The general intention is to get via a C interface an externally accessible opaque type handle_t which is internally implemented as an C++ data type.

7
  • 4
    Incidentally, PODness is unrelated to C vs. C++ linkage. C++ names are mangled regardless of whether they are PODs. Commented Jul 10, 2013 at 10:57
  • @KonradRudolph That struct is not POD Commented Jul 10, 2013 at 11:10
  • 1
    @BЈовић Well yeah, nobody claimed it to be, no? Commented Jul 10, 2013 at 11:19
  • 1
    Naming quibble: a "handle" is something that gives you an indirect way to refer to something, similar to a pointer. Giving your heavy struct the name "handle_t" and then asking the user to use pointers to it doesn't make sense. Instead, give the struct some other name and typedef "handle_t" to be a pointer to it. Then use that type directly instead of pointers. Commented Jul 10, 2013 at 11:56
  • 1
    You do. My point is that the type handle_t* looks extremely unnatural to me, and I would probably use plain handle_t constantly and unconsciously and then be annoyed when it doesn't compile. Compare the HANDLE and similar types in the Windows API. Commented Jul 10, 2013 at 13:44

2 Answers 2

9

Yes, that will work fine as long as the C code never needs to see "inside" the handle_tag structure, and the appropriate C++ construction/destruction is performed by the C++ code (which I preseume the construct and destruct are for).
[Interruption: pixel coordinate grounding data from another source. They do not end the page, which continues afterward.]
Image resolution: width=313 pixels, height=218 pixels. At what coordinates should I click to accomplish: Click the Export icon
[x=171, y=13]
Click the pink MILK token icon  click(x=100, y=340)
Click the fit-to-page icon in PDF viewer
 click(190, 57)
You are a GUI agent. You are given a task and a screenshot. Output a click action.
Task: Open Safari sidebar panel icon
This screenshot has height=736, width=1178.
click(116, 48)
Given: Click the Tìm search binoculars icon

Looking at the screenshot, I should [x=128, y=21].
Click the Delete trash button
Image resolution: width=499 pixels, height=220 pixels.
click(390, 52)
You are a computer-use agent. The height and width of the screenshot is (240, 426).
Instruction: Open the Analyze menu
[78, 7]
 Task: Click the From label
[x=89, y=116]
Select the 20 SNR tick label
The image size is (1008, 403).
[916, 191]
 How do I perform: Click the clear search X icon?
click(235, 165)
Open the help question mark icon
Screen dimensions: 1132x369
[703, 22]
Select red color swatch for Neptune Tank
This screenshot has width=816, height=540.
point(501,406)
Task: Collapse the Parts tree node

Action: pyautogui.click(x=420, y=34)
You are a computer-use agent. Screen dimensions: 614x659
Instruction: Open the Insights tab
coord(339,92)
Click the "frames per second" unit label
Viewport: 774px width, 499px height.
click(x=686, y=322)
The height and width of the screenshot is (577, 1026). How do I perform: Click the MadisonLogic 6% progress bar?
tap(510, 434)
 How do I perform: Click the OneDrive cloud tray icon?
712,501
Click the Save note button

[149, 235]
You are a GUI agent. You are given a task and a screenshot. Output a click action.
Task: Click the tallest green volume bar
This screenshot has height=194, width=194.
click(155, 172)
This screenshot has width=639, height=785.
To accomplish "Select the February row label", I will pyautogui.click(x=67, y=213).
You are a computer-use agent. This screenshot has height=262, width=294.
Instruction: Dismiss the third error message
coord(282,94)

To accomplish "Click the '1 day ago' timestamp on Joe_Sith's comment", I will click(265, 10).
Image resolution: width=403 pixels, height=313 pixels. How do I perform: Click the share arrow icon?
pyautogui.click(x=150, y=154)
All that the C code needs is a pointer to some datastructure - it won't know what the contents is, so the content can be anything you like it to to be, including constructor/destructor reliant data.

Edit: I should point out that this, or methods similar to it (e.g. using a void * to record the address of an object for the C portion to hold), is a fairly common way to interface C-code to C++ functionality.

Edit2: It is critical that the C++ code called doesn't "leak" exceptions into the C code. That is undefined behaviour, and very much liable to cause crashes, or worse, "weird things" that don't crash... So unless the code is guaranteed to not cause exceptions (and for example std::string is liable to throw bad_alloc in case of low memory), it is required to use a try/catch block inside code like construct anf func in the C++ side.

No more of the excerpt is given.